- _Collection entries_
+---+

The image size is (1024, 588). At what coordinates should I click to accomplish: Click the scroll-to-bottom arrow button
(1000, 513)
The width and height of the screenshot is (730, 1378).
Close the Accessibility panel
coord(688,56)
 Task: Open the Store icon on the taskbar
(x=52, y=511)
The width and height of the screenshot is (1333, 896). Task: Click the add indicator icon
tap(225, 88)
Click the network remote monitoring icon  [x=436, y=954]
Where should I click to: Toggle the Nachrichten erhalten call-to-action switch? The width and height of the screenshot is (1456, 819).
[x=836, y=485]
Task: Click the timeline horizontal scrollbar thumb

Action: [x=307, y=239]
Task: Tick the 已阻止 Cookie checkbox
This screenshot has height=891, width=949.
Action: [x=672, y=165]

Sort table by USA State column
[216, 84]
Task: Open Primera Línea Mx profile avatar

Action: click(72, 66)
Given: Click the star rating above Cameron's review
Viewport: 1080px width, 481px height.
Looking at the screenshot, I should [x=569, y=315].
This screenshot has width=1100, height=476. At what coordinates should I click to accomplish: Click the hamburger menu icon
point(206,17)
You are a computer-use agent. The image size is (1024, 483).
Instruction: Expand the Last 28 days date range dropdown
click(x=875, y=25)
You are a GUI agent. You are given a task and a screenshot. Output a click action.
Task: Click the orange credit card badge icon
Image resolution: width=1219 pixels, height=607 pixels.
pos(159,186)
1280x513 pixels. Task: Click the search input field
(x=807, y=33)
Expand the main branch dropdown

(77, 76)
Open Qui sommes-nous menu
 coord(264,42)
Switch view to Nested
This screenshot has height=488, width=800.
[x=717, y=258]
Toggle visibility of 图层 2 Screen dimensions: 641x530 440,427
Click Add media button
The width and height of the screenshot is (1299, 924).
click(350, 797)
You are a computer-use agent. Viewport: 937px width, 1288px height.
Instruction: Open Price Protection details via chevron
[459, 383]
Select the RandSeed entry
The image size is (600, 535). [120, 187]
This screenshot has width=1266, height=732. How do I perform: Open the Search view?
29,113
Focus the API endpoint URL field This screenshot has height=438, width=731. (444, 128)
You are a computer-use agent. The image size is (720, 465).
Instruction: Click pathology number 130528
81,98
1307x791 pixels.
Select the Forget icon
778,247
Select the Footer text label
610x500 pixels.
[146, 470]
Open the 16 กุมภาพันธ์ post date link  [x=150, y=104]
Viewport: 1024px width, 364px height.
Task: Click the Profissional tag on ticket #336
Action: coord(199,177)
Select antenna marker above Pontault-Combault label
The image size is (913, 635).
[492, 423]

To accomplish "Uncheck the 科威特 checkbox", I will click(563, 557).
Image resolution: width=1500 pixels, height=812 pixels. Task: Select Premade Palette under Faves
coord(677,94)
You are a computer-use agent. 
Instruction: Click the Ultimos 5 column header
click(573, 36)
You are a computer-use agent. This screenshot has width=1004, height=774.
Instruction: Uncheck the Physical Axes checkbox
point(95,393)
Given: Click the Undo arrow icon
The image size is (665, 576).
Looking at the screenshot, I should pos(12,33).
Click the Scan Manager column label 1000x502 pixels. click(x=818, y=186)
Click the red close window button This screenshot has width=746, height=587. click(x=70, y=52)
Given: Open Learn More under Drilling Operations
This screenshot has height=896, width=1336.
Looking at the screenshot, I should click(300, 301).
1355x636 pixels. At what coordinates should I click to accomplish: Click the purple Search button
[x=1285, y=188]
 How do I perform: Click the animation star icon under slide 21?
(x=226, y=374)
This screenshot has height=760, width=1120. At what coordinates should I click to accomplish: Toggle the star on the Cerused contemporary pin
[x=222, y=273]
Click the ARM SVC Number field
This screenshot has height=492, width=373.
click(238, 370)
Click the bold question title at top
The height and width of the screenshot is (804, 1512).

+---+

- _What is expected_
Set every entry down verbatim.

- _Task response_
The image size is (1024, 588). At what coordinates should I click to accomplish: Click the scroll-to-bottom arrow button
(1000, 513)
The width and height of the screenshot is (730, 1378).
Close the Accessibility panel
coord(688,56)
 Task: Open the Store icon on the taskbar
(x=52, y=511)
The width and height of the screenshot is (1333, 896). Task: Click the add indicator icon
tap(225, 88)
Click the network remote monitoring icon  [x=436, y=954]
Where should I click to: Toggle the Nachrichten erhalten call-to-action switch? The width and height of the screenshot is (1456, 819).
[x=836, y=485]
Task: Click the timeline horizontal scrollbar thumb

Action: [x=307, y=239]
Task: Tick the 已阻止 Cookie checkbox
This screenshot has height=891, width=949.
Action: [x=672, y=165]

Sort table by USA State column
[216, 84]
Task: Open Primera Línea Mx profile avatar

Action: click(72, 66)
Given: Click the star rating above Cameron's review
Viewport: 1080px width, 481px height.
Looking at the screenshot, I should [x=569, y=315].
This screenshot has width=1100, height=476. At what coordinates should I click to accomplish: Click the hamburger menu icon
point(206,17)
You are a computer-use agent. The image size is (1024, 483).
Instruction: Expand the Last 28 days date range dropdown
click(x=875, y=25)
You are a GUI agent. You are given a task and a screenshot. Output a click action.
Task: Click the orange credit card badge icon
Image resolution: width=1219 pixels, height=607 pixels.
pos(159,186)
1280x513 pixels. Task: Click the search input field
(x=807, y=33)
Expand the main branch dropdown

(77, 76)
Open Qui sommes-nous menu
 coord(264,42)
Switch view to Nested
This screenshot has height=488, width=800.
[x=717, y=258]
Toggle visibility of 图层 2 Screen dimensions: 641x530 440,427
Click Add media button
The width and height of the screenshot is (1299, 924).
click(350, 797)
You are a computer-use agent. Viewport: 937px width, 1288px height.
Instruction: Open Price Protection details via chevron
[459, 383]
Select the RandSeed entry
The image size is (600, 535). [120, 187]
This screenshot has width=1266, height=732. How do I perform: Open the Search view?
29,113
Focus the API endpoint URL field This screenshot has height=438, width=731. (444, 128)
You are a computer-use agent. The image size is (720, 465).
Instruction: Click pathology number 130528
81,98
1307x791 pixels.
Select the Forget icon
778,247
Select the Footer text label
610x500 pixels.
[146, 470]
Open the 16 กุมภาพันธ์ post date link  [x=150, y=104]
Viewport: 1024px width, 364px height.
Task: Click the Profissional tag on ticket #336
Action: coord(199,177)
Select antenna marker above Pontault-Combault label
The image size is (913, 635).
[492, 423]

To accomplish "Uncheck the 科威特 checkbox", I will click(563, 557).
Image resolution: width=1500 pixels, height=812 pixels. Task: Select Premade Palette under Faves
coord(677,94)
You are a computer-use agent. 
Instruction: Click the Ultimos 5 column header
click(573, 36)
You are a computer-use agent. This screenshot has width=1004, height=774.
Instruction: Uncheck the Physical Axes checkbox
point(95,393)
Given: Click the Undo arrow icon
The image size is (665, 576).
Looking at the screenshot, I should pos(12,33).
Click the Scan Manager column label 1000x502 pixels. click(x=818, y=186)
Click the red close window button This screenshot has width=746, height=587. click(x=70, y=52)
Given: Open Learn More under Drilling Operations
This screenshot has height=896, width=1336.
Looking at the screenshot, I should click(300, 301).
1355x636 pixels. At what coordinates should I click to accomplish: Click the purple Search button
[x=1285, y=188]
 How do I perform: Click the animation star icon under slide 21?
(x=226, y=374)
This screenshot has height=760, width=1120. At what coordinates should I click to accomplish: Toggle the star on the Cerused contemporary pin
[x=222, y=273]
Click the ARM SVC Number field
This screenshot has height=492, width=373.
click(238, 370)
Click the bold question title at top
The height and width of the screenshot is (804, 1512).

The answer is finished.